Spotting Specification Gaps with Small Proof-Oriented Tests
- Author: Nik Swamy and Shuvendu Lahiri
In our last two blog posts, we discussed using AI agents to author verified software libraries at scale and the importance of intent formalization in the software development process, especially when untrustworthy AI agents write code.

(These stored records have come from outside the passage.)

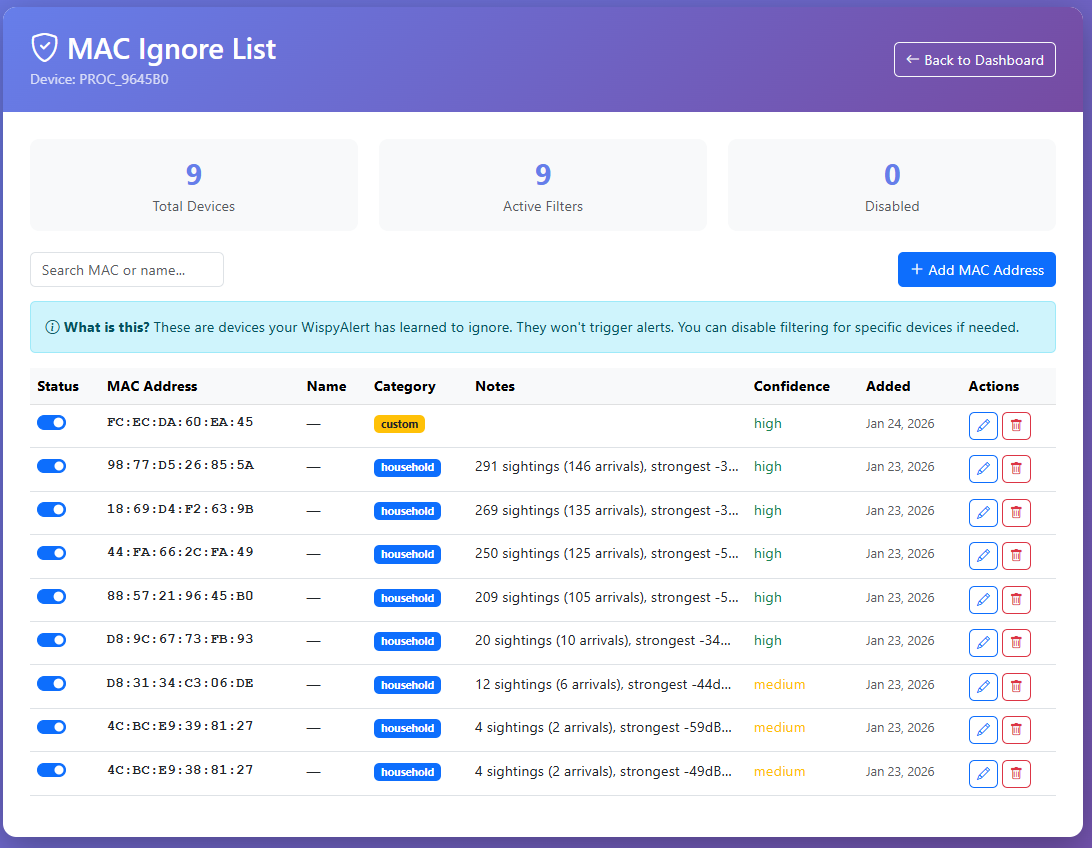Screen dimensions: 1092x848
Task: Click the Total Devices count card
Action: [x=193, y=185]
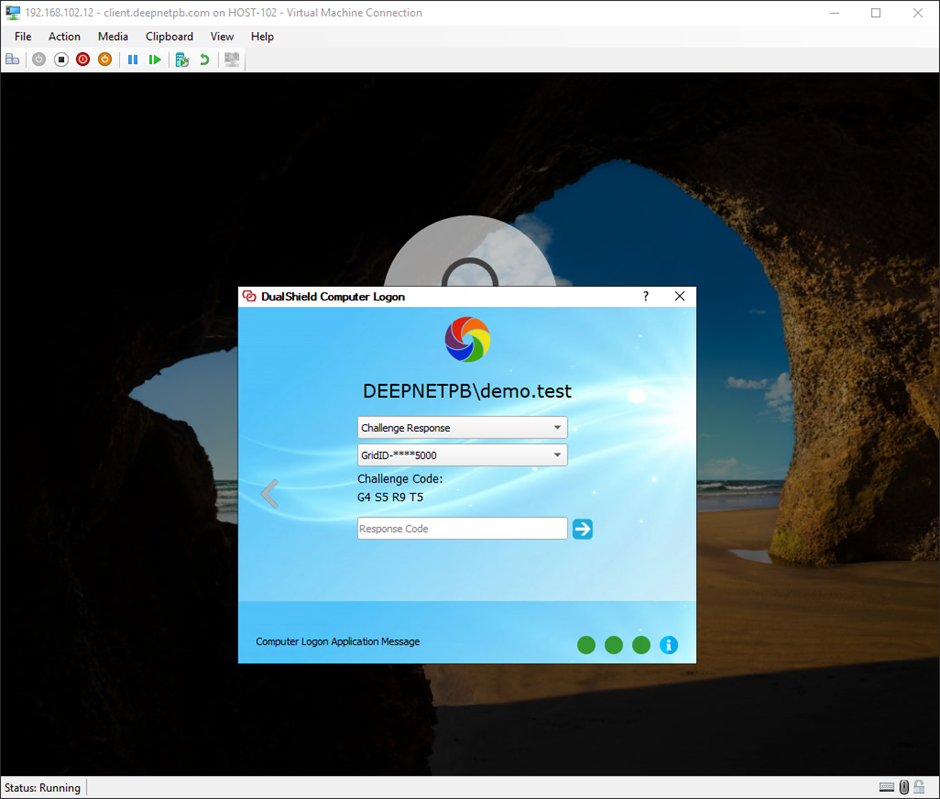Open the Action menu

pos(64,37)

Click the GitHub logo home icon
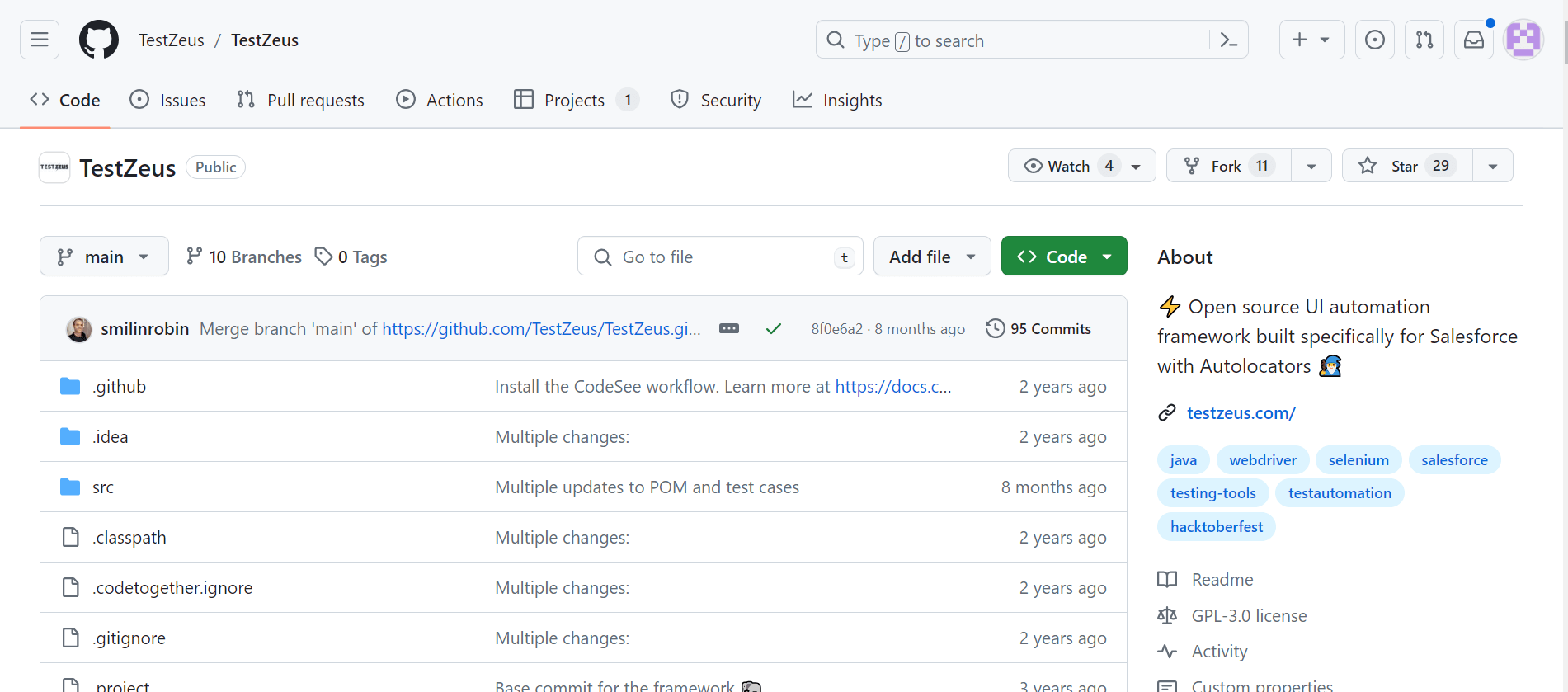[99, 40]

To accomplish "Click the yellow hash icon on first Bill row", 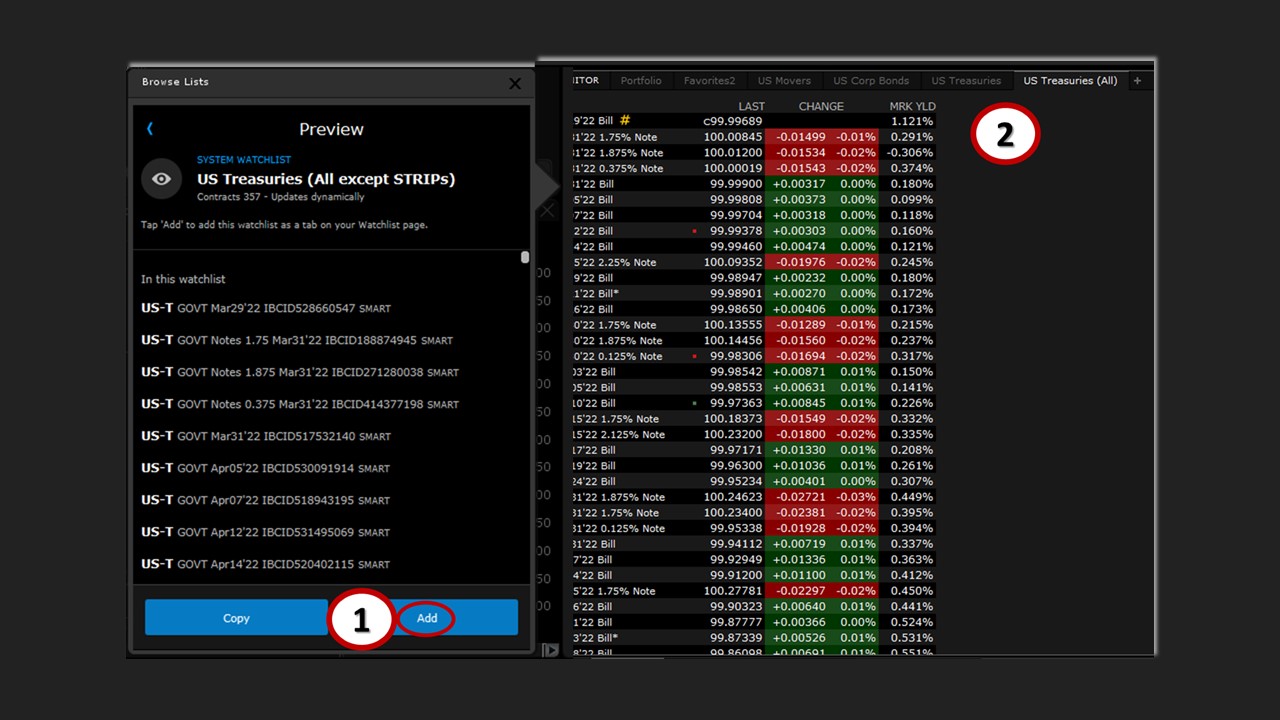I will click(625, 121).
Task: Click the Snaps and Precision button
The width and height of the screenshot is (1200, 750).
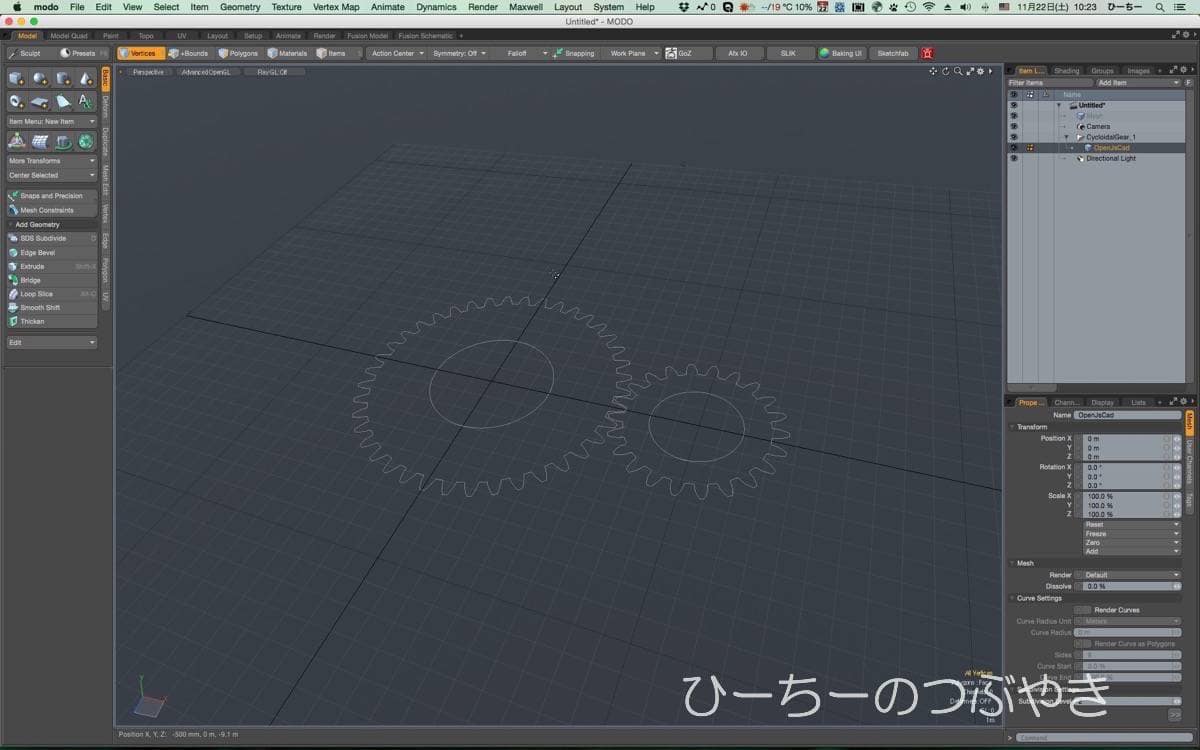Action: [51, 196]
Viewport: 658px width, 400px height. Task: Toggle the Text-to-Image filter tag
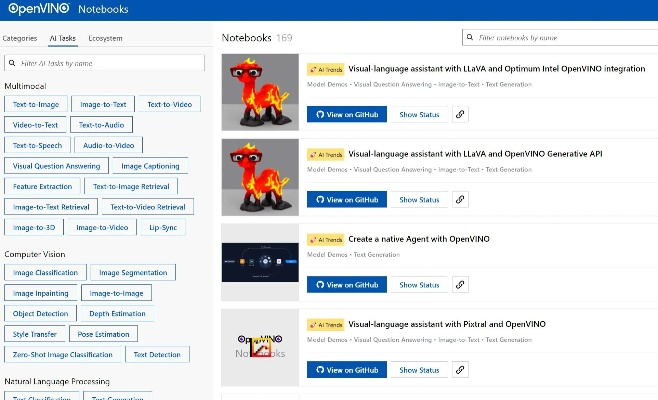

This post puts these ideas together by using a simple, folklore methodology (that we’re calling small proof-oriented tests, or SPOTs) to identify and automatically fix specification gaps in AutoCLRS, our agentic formalization of the CLRS textbook.

Note: This image was produced by Copilot from the image in the previous post, which in turn uses Wikipedia’s cover image for the book.
Small Proof-Oriented Tests
Section titled “Small Proof-Oriented Tests”An old idea, popularized in the last decade especially by the DeepSpec project, is for specifications of verified components to be “two-sided”. That is, a component specification should not only be strong enough to prove the correctness of the implementation, but also be strong enough to conduct proofs of clients of that component. In other words, specifications of components should be “precise” enough to be used in client proofs.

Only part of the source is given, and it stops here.